Vooral dat laatste is intrigerend, maar sowieso is de gedachte dat zien vooral een kwestie van schaal is, een behulpzame. Zeker in het geval van verdwenen steden – in Korinthe is veel meer te zien dan in Mykene, maar ook veel niet, omdat je zo moeilijk overzicht krijgt als de tempels zó groot zijn als de Apollo-tempel daar. Dat ligt trouwens niet alleen aan de schaal, de Romeinen bouwden rücksichtslos voort op het Griekse badhuis en de Byzantijnse kerk is weer gemaakt van stenen uit eerdere bouwsels.

Foto ANP

Maar over dat boek – wat een heerlijk boek is het.
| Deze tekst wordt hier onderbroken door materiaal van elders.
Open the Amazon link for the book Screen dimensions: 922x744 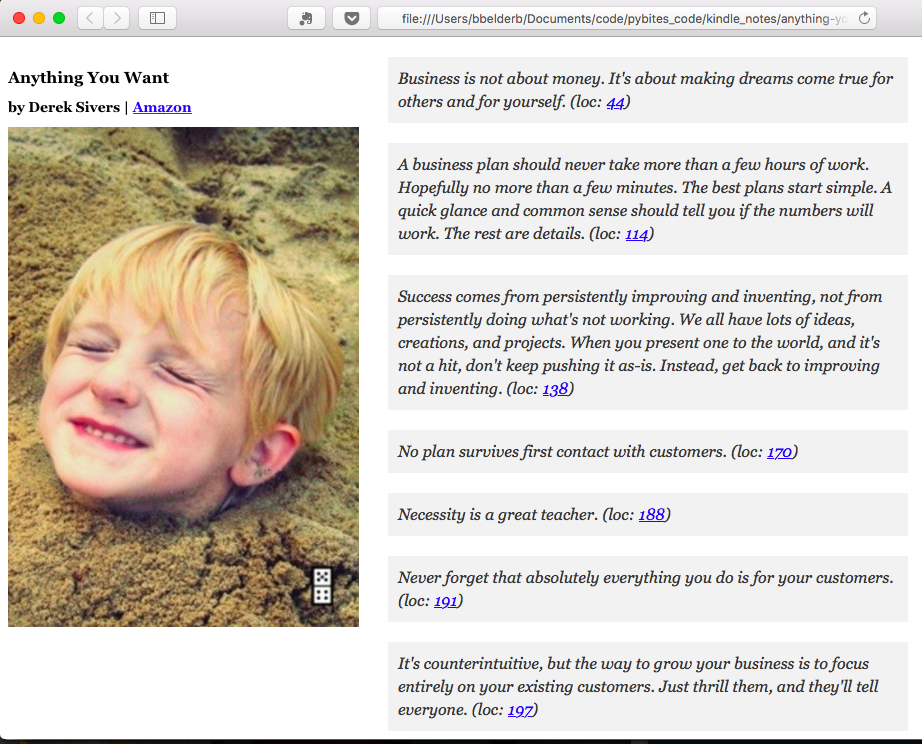click(x=161, y=106)
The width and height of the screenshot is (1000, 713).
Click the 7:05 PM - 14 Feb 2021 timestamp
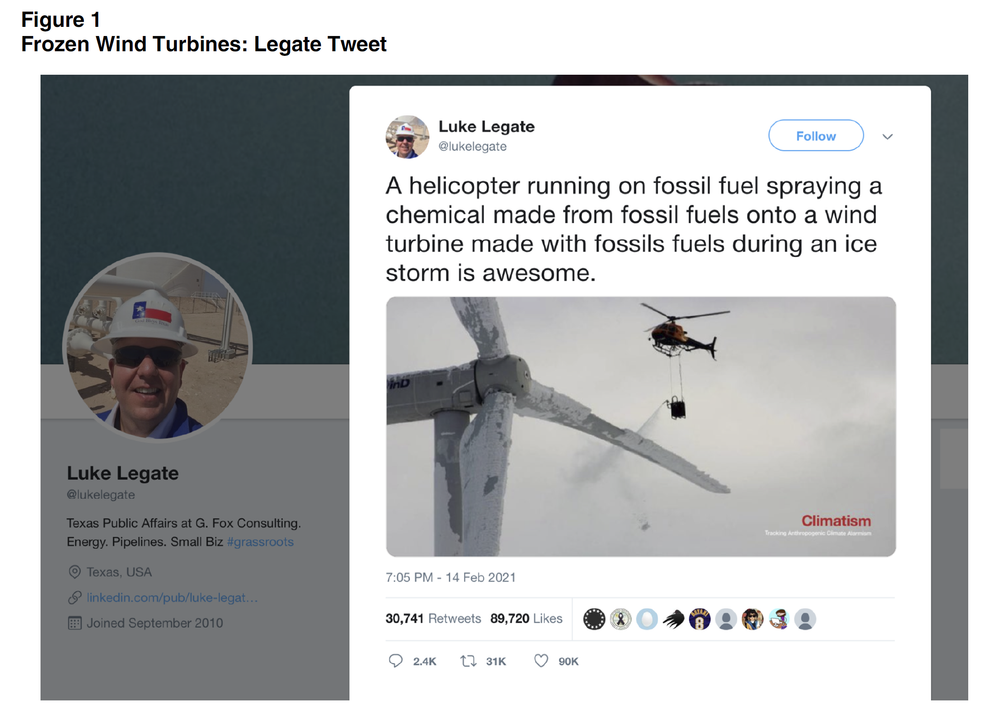click(451, 577)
Je moet er vooral niet in gaan bladeren want dan raak je te opgewonden, ik wel althans, omdat je dan eigenlijk elk stuk wel dolgraag meteen wilt gaan lezen, dat over de Surinaamse kijkkasten van een zekere Gerrit Schouten die kunstig in hout gesneden een ‘Feest op de plantage’ uitbeeldde, of dat over het onthutsende werk van de Syrische beeldhouwer Khaled Dawwa die een maquette maakte van een kapotgeschoten straat in Damascus – ‘Voici mon coeur’ heet het. Je eigen hart breekt ook als je het ziet. „Misschien komt het door het wonderlijke geduldwerk dat deze straatwand-op-schaal aangrijpender is dan welke foto ook”, schrijft Matsier. Het eigenaardige is dat ook een fóto van die straatwand-op-schaal aangrijpender is dan een ‘echte’.

Hartbrekend is de maquette van een kapotgeschoten straat in Damascus

De foto van de maquette met zogenaamd ‘maanlicht’ is bijna niet om aan te zien. ‘Dit is mijn hart’ – ja dat hart kan nooit meer heel worden.

Er zijn natuurlijk talloze redenen om met verbazing naar verkleiningen (en soms naar vergrotingen) te kijken, maar een van de belangrijkste is misschien de illusie van begrip. Want al is het waar wat Meeuse schrijft, dat de verkleining ook van alles ónzichtbaar maakt, tegelijkertijd geeft verkleining overzicht en dan snap je ineens wel hoe Mykene in elkaar zit. Natuurlijk, zó liep men naar het paleis en daar was dan de ingang, nu gauw weer naar buiten en nog eens die weg lopen en ehm, is dit nog de weg of ben ik nu toch weer door de puinhopen aan het dwalen?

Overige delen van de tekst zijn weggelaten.